Cyber criminals are generating more and more malicious web addresses in hopes that you’re not paying close attention to what you’re doing online. And so I have to ask—do you look before you click?

Sometimes the incredible amount of email we receive as reporters or social media posts we see are so interesting and enticing—who wouldn’t like a free $200 Amazon gift card, right? But this activity is called phishing; it’s how a cybercriminal tricks you with into becoming their digital puppet!! They offer a link that when clicked takes you to a spoofed or fake website. You think you’re on a trusted site and do what they ask, like entering confidential information about yourself or your colleagues into their online labyrinth of fraud.

How can you avoid such a stark cyber fate?

Check links before you click by hovering your cursor over the link or right-clicking a hyperlink and selecting “Properties” to reveal its true destination.

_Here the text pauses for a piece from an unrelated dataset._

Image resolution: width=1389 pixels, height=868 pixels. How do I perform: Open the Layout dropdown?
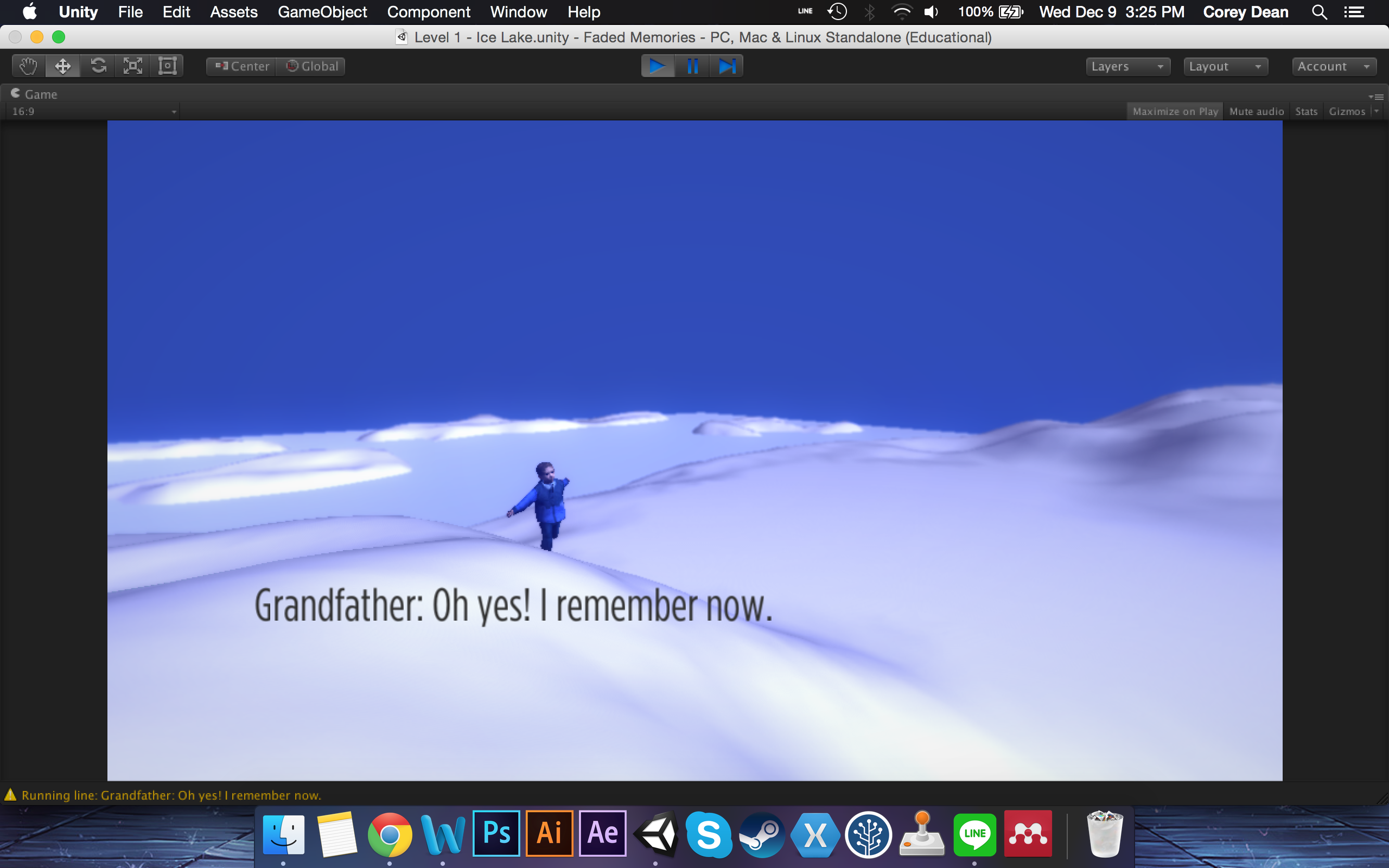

It’s important to read any URL carefully. Is it spelled correctly? Many times phishers create websites almost identical to the spelling of the site that you’re trying to visit as a way to cause confusion. Ask yourself, does anyone in your newsroom need to visit websites ending in .ru, .kz or .xxx? My guess, probably not. So don’t click.

Common sense is ultimately our best defense as reporters traveling cyberspace. If the email, website or link doesn’t look right—maybe the promises seem incredibly enticing—make a sharp U-turn and get out of the digital neighborhood that you’ve found yourself in.

Let’s say you did it. You clicked on that malicious link that showed up in a search result, a targeted email, a fake website. Now what?

It might seem like you’re crushed but that doesn’t mean you surrender and possibly lose all of your data as a result of a potential infection.

First, disconnect from the Internet immediately and call your IT Help Desk. If you don’t have IT support, close your browser, open it again in a new session and using the history tool clear the cache so you don’t return to that URL again. Then run your antivirus and any additional security programs installed on your device.

Just because you cleared your cache, it’s not over. Don’t fall prey to any data that might have leaked out in those first seconds of the compromise. Monitor your identity, bank accounts, change passwords, and if your device starts “acting funny” go get it checked out by a professional.